-- Text section start --

8.0 – What to Live for

Two things for you to think about

Stop living for the emotional scraps of strangers’ opinions.
Start living for your own values and well-being.

“No one can make you feel inferior without your consent.” – Eleanor Roosevelt

Reflect: Then consider sharing this thought with others.


Three things for you to ask yourself

When have you caught yourself living for the emotional scraps of strangers’ opinions? What did it cost you?

What would living for yourself look like instead?

Recommended: Use these as journaling prompts for the week.


One thing for you to try this week

Choose one area of your life where you’ve been living for others—maybe it’s how you spend your free time, the clothes you wear, or the opinions you hold back—and do something just for you this week. Let me know how it goes.

Remember: Small changes lead to lasting breakthroughs.

-- Text section end --
-- Collected data start --

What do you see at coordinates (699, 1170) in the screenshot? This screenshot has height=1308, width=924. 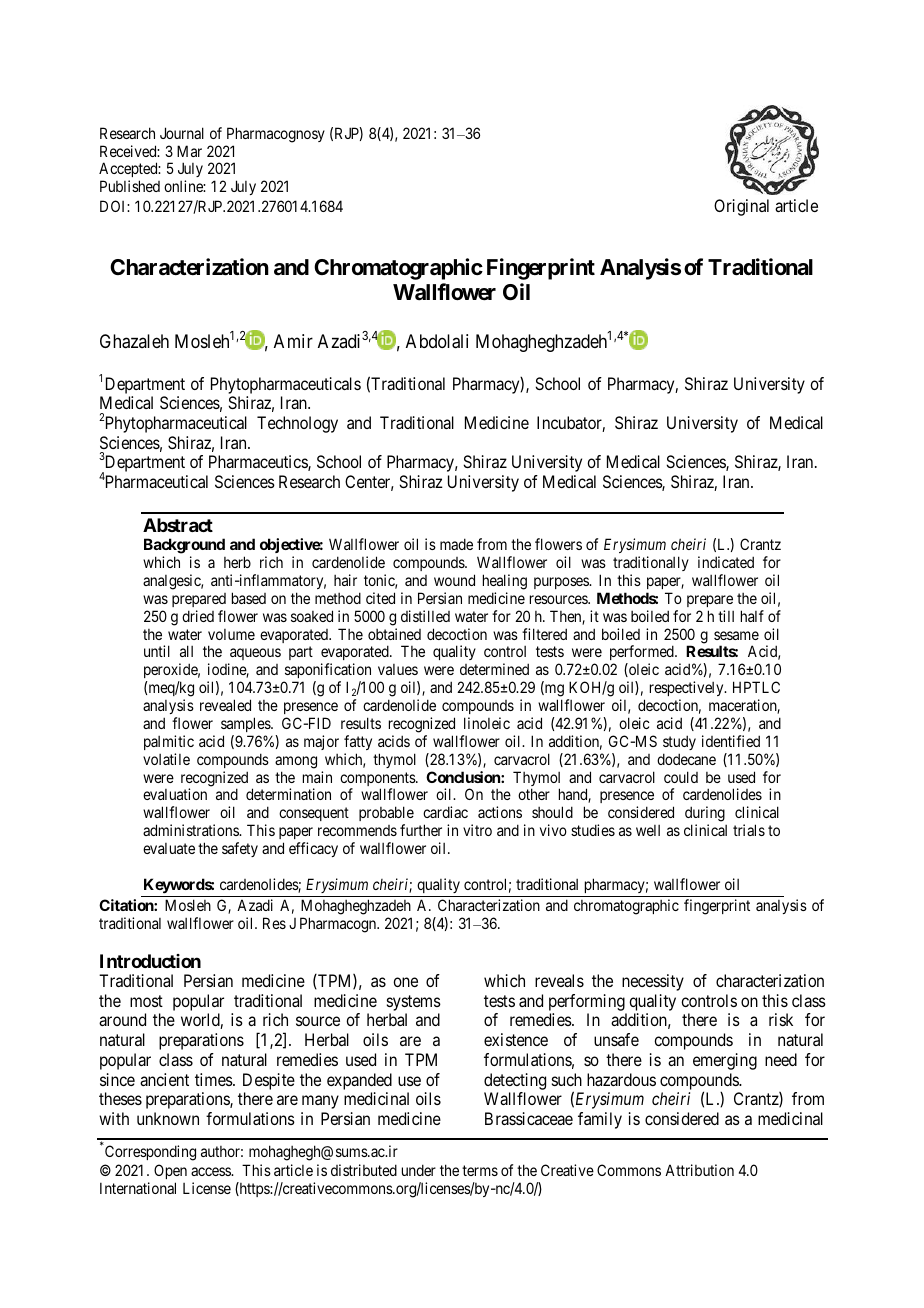 I see `Attribution` at bounding box center [699, 1170].
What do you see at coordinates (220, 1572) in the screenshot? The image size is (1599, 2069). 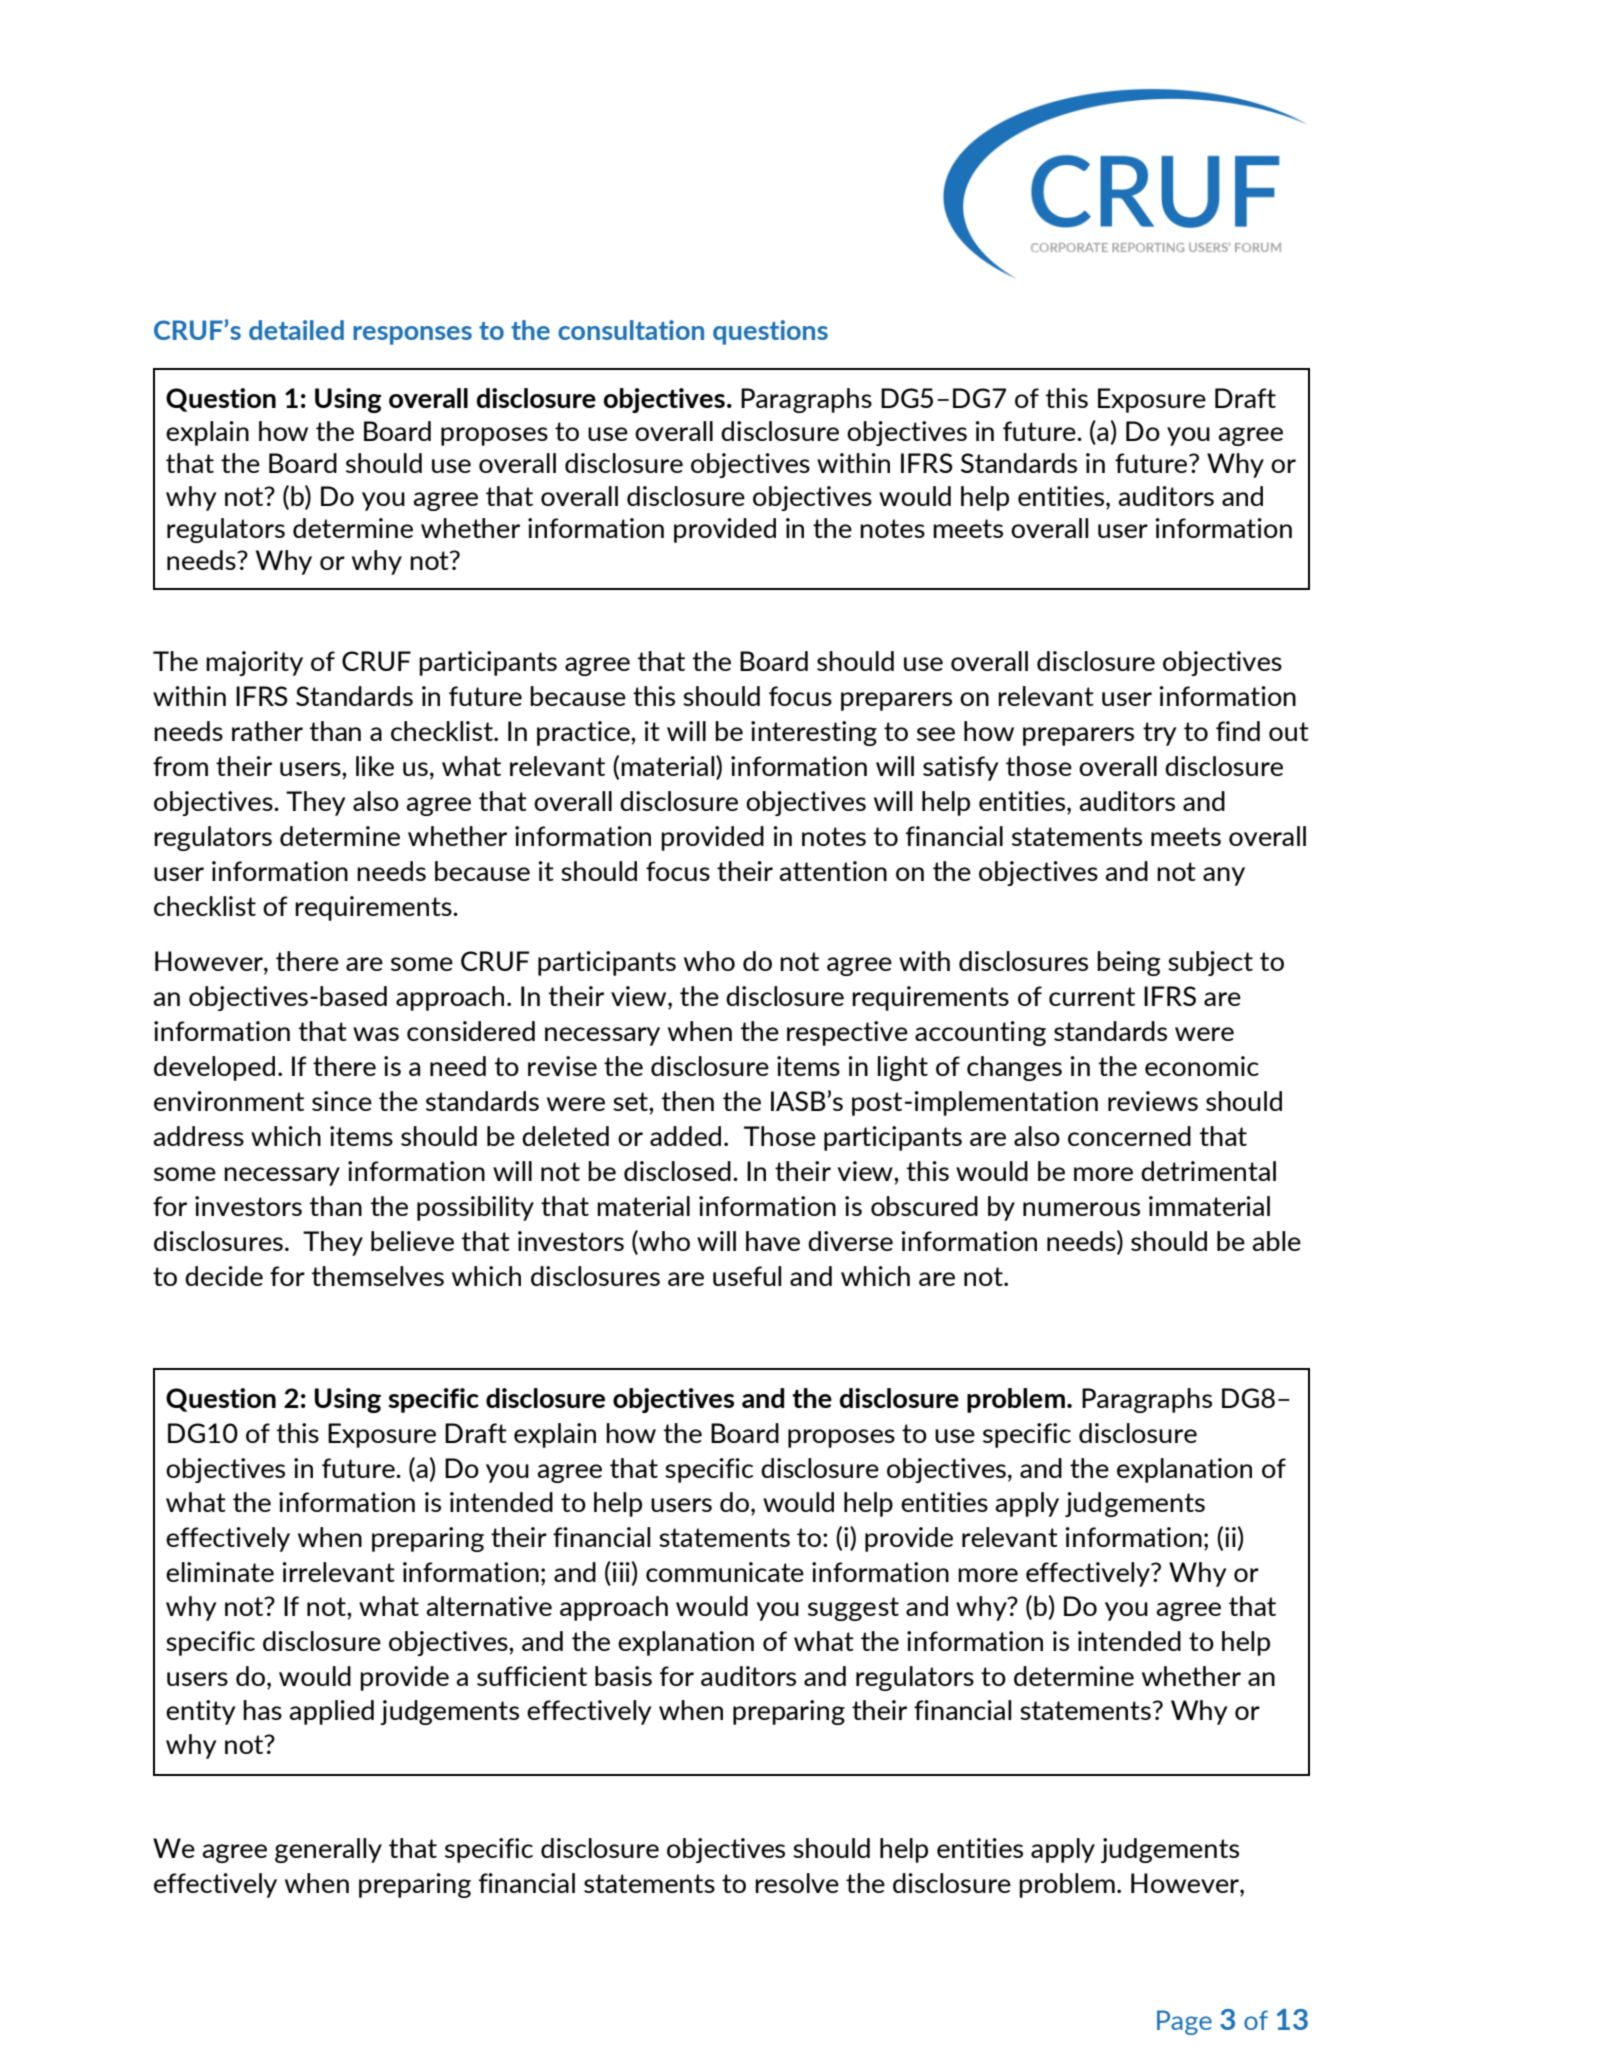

-- Collected data end --

### Parts of the exercise
1. Retype the stretch of the What to Live for text from "When have you" through "how it goes.".
2. Answer these questions from the What to Live for text:
(a) Who is credited with the quotation about feeling inferior?
(b) What use does the text recommend for the questions to ask yourself?
(c) According to the last line, what do small changes lead to?

### Solution set
1.
When have you caught yourself living for the emotional scraps of strangers’ opinions? What did it cost you?

What would living for yourself look like instead?

Recommended: Use these as journaling prompts for the week.


One thing for you to try this week

Choose one area of your life where you’ve been living for others—maybe it’s how you spend your free time, the clothes you wear, or the opinions you hold back—and do something just for you this week. Let me know how it goes.

2.
(a) Eleanor Roosevelt
(b) As journaling prompts for the week
(c) Lasting breakthroughs